Before settling on a name for your company, do a NUANS corporate name search to check whether your name is available – if someone has already registered your chosen name, they can (and very likely will) force you to change it. If you’ve already spent a small fortune on signage and branding, well, good luck getting a refund. If, on the other hand, your chosen name is available, NUANS will reserve it for you for 90 days.
A. They have to decide what business structure they want to use. Often people start businesses with friends and family and I always want to encourage people, assuming it’s a corporate structure, to have a unanimous shareholders agreement, or if it’s a partnership structure, to have a formal partnership agreement. Disputes arise over how the business should be run. You want to have these things thought out beforehand, so you don’t get into arguments that ruin friendships or end up causing family strife.
A: People very often identify their businesses with themselves, and yet it’s important to keep those two concepts separate. You are an individual and you have a business. So the question is how are you going to fund money into the company, and the company, when it makes money or loses money, how will that money flow back to you as an individual […] It depends on when you envision the company making money. Based on your best guess you can determine what the best way is. And of course some of these things aren’t permanent. You could start as a sole proprietorship and incorporate three years later.
A: If you have other investors or envision in the future having other investors, you need to consider what role you want to allow them to have in the business. For small business, very often, people start these businesses with friends and family. I always want to encourage people to do, assuming it’s a corporate structure, a unanimous shareholder’s agreement, or if it’s a partnership structure, having a formal partnership agreement. Even though these are family members or sometimes lifelong friends, disputes arise over how the business should run.
The balancing act
If you’re in the technology sector, you probably worry more about your intellectual property than other new business owners. After all, your success or failure may depend on the uniqueness of your product. That’s the case for Splice Software. The company specializes in voice software that is “linguistically optimized” and sounds human, in order to drive better responses from their clients’ customers. Splice does work for call centres, retailers, and government, among others. Tara Kelly, founder and CEO of Splice, has learned how to protect intellectual property. She recommends looking at trademarking your business name (which is different than registering your business), if you are starting to develop a brand.
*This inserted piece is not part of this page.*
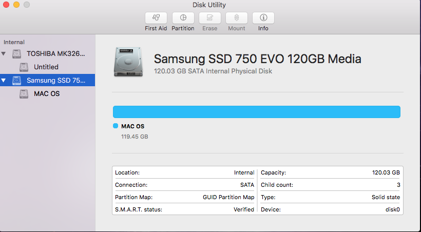Click the First Aid stethoscope icon
This screenshot has height=232, width=421.
coord(156,18)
It’s also important to consider patents before you start making and selling a product, because once you disclose something to the market, you can’t ever patent it. “Go after a patent if you’re creating something truly unique,” Kelly says, adding that the services of a patent lawyer can be invaluable.
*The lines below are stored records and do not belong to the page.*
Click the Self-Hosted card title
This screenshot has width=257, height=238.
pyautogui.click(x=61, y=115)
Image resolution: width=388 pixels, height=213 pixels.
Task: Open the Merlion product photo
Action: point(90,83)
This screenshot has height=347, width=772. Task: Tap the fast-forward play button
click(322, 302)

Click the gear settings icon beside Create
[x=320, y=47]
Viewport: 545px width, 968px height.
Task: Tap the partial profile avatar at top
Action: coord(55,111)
But for all that protection of your intellectual property, Kelly says not to be too guarded – you need some feedback on your ideas, even before you reach the patent stage. “Tell everybody what you’re doing,” she says. “Don’t keep it a secret.” She recommends entering pitch rodeos and telling friends, family and colleagues about your idea and seeing if others can see the value in your product. “With software, in order to get people to spend money, there has to be a value exchange. In the early stages of your company, the more clear and clean you can get that value exchange, the faster people are going to part with their cash,” she says.
So you want to start a restaurant
Brad Lazarenko knows a thing or two about starting restaurants. The head chef and owner of Edmonton’s two Culina restaurants has been working in restaurants since his teens, and always knew he’d eventually have his own kitchen. In 2004, that became a reality with the opening of Culina Mill Creek, but Lazarenko has learned just as much (and maybe more) from his failures as from his successes.
After opening Culina Mill Creek, Lazarenko fell in love with B.C.’s Okanagan, and opened a restaurant, Passatiempo, at the Spirit Ridge resort in Osoyoos in 2006 with a partner from the resort. “I had sort of a partnership dispute, or divorce,” he says. “Everyone goes through that. You take your lumps and move on.” The lesson, Lazarenko says, it to make sure you know who you’re getting into business with and be clear on what the expectations are. While he lost the restaurant – and more than $100,000 – things could have been worse. Lazarenko had a unanimous shareholder agreement that protected him, and was able to refocus his efforts on his Edmonton business and make back his losses.